Hans Hugo Klein (born 5 August 1936 in Karlsruhe) is a German politician. He was a representative of the German Christian Democratic Union from 1983 to 1996 and he a justice of the Federal Constitutional Court.

==Life==
Klein studied law in Heidelberg and Munich, where he graduated with his Ph.D. in 1961. Then he moved to the Management Service of Baden-Wuerttemberg, lost but not the scientific career from his eyes, which led 1967 Habilitation on the topic "Participation of the state in economic competition with Ernst Forsthoff at the University of Heidelberg. In 1969 Hans Hugo Klein became a professor for Public Law at the University of Göttingen. In 1970, he joined the CDU, where he was the German Bundestag from 1972 to 1983. He moved in 1972, 1976 and 1980, one of the Land of Lower Saxony CDU in parliament, winning 1983, the direct mandate in the constituency of Göttingen.

From 1982 to 1983 he was among Hans A. Engelhard also Parliamentary Secretary in the Ministry of Justice.

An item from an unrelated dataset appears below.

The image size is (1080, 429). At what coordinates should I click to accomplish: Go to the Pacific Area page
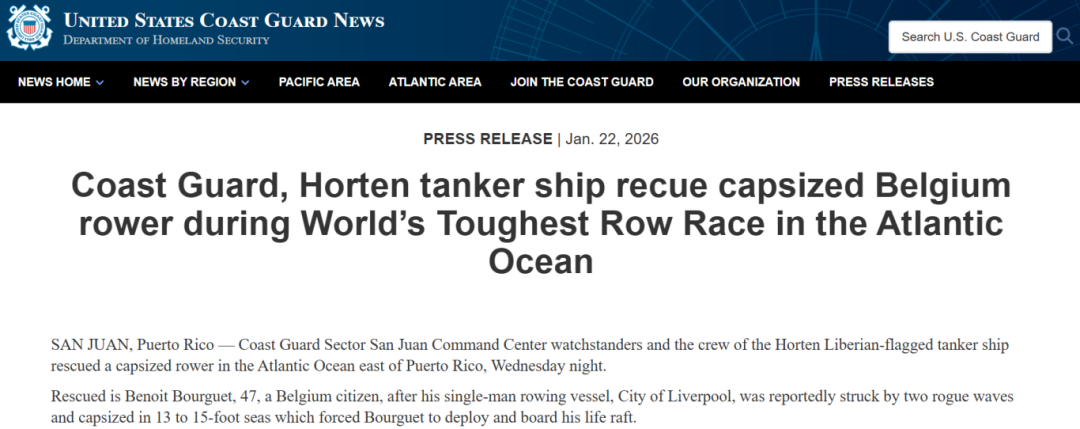[x=319, y=82]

In 1983 he was appointed as a judge of the Constitutional Court. During his tenure at the Federal Klein belonged to the Second Senate of the court. His responsibilities with the Federal Party were right, the right of the public service and staff representation rights. He was succeeded by Hans-Joachim Jentsch.

For constitutional matters Hans Hugo Klein believes that it is acting in the Basic Law for a mixed constitution. Mixed is the democratic constitutional state in the Federal Republic of Germany, since democracy is not absolutely true. Particular importance come to the concept of representative democracy. The political parties were in the process, despite the criticism is often practiced in them, constitutionally necessary component of liberal democracy.